Sonntag, Oktober 16, 2005

Mathematik mit der Häkelnadel



Toll, darauf hat die Welt gewartet. Wer kennt ihn nicht, den Knoten im Gehirn, wenn man sich eine hyperbolische Ebene vorstellen will. Für die Haptiker unter uns ist dieses Problem nun gelöst. Einfach zur Häkelnadel gegriffen und schnell ein Anschauungsobjekt vor sich hin gehäkelt. Ich hab zwar überhaupt keinen Plan, was so eine Ebene ausmacht, aber es muß etwas damit zu tun haben, daß sie die Fläche exponentiell vom Ursprung weg vergrößert oder so. Na gut, das kann ich dann auch. Jeder, der beim Häkeln eines Topflappens zu viele Maschen pro Runde zugenommen hat, wird merken daß das Küchenutensil aus dem Ruder läuft und mehr und mehr einem Blumenkohl ähnelt. Beim nächsten Mal also einfach sagen: Das war gewollt!

1 Comments:

At Oktober 17, 2005 9:30 nachm., Blogger Sophie said...

Leider bin ich weder Haptiker noch mit räumlichen Vorstellungsvermögen oder übersteigertem mathematischem Verständnis gesegnet...

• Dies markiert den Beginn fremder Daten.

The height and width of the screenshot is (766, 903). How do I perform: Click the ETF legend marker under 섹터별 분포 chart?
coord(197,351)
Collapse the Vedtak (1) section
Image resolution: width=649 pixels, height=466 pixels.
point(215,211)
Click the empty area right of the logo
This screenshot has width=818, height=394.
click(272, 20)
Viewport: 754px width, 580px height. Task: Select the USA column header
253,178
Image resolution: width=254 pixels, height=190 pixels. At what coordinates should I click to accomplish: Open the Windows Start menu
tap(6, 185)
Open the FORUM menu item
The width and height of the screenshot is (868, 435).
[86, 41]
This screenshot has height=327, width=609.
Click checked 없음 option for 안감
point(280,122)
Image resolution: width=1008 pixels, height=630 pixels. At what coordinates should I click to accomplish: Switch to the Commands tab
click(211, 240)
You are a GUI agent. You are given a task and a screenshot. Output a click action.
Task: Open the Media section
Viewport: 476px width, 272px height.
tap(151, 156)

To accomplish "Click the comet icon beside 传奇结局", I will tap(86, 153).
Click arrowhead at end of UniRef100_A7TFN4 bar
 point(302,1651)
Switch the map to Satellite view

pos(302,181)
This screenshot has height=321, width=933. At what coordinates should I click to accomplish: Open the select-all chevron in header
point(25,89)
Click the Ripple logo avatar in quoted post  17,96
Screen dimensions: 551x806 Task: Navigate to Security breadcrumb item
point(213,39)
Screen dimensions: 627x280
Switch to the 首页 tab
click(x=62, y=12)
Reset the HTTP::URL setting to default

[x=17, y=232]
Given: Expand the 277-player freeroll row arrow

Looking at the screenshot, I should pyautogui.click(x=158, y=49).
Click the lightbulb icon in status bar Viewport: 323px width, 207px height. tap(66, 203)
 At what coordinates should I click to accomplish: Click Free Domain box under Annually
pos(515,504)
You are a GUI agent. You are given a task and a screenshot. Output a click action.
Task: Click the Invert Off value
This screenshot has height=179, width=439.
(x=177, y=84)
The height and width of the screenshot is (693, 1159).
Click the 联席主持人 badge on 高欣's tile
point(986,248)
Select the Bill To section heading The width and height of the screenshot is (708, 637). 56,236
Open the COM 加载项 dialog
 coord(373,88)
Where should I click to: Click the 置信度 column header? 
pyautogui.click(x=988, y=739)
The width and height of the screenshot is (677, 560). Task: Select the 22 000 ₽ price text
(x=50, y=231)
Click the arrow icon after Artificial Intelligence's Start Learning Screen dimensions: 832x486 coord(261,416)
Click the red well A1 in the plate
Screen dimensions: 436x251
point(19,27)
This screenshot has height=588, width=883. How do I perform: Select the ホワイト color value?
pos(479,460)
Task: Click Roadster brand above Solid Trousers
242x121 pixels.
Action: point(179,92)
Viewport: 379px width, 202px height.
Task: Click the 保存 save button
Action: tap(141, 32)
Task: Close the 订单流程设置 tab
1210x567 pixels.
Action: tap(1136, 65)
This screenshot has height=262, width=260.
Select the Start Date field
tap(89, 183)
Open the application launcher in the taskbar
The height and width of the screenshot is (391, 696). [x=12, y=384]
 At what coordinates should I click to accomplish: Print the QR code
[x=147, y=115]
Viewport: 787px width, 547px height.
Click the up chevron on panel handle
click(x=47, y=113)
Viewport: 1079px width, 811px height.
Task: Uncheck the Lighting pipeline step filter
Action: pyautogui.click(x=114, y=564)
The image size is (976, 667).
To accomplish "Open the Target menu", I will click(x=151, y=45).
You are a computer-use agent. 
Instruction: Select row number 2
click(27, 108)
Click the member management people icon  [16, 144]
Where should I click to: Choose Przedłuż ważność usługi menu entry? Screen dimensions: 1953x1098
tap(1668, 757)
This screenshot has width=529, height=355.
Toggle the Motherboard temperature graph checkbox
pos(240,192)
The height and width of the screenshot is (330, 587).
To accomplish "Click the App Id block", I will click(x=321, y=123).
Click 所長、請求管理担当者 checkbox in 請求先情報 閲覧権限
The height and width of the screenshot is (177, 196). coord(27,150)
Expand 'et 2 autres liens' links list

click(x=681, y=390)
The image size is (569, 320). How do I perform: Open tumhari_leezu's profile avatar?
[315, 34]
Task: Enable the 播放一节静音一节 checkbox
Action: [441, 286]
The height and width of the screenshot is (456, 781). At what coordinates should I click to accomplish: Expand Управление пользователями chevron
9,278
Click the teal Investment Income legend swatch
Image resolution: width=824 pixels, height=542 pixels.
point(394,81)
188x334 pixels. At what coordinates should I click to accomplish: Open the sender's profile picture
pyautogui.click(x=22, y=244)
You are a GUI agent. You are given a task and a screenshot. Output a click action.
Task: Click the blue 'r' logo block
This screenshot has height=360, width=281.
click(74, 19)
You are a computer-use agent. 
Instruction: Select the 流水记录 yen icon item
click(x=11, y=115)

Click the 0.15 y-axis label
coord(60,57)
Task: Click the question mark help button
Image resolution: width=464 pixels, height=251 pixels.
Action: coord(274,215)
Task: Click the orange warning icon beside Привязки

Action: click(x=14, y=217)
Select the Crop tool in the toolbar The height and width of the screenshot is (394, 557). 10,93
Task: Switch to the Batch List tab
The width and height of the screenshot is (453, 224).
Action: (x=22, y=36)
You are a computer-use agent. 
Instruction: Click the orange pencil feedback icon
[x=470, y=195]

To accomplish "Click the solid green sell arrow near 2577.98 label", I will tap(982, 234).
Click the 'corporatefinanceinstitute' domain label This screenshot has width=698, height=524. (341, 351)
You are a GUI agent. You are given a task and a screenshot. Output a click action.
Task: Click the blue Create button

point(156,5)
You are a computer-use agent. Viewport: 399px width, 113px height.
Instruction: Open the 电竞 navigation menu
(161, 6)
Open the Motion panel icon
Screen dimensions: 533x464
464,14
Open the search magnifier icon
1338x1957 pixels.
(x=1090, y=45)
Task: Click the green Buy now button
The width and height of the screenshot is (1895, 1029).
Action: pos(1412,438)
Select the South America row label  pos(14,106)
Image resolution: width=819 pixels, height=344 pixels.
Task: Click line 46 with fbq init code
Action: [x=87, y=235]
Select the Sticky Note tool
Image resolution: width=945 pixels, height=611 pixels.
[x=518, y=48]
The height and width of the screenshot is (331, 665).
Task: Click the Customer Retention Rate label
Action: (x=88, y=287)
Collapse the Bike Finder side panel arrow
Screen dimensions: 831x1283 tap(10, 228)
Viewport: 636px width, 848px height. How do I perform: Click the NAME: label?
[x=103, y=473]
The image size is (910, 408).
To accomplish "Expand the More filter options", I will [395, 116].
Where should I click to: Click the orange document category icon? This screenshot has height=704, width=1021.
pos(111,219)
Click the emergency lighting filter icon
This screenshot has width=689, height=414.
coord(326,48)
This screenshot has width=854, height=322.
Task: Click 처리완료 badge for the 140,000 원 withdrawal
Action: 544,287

Aber diese gehäkelteten Ebenen inspirieren mich irgendwie...

Es läuft gerade Numb9rs, scheint eine ganz coole Folge zu sein, mein Lieblingscharakter ist ja ehrlich gesagt der Physikprofessor. Wenn der auftaucht, wird's immer interessant. Er gibt eben die Denkanstöße.

Obwohl mir auch Don immer und immer besser gefällt. Er ist so... wie soll man sagen... cool!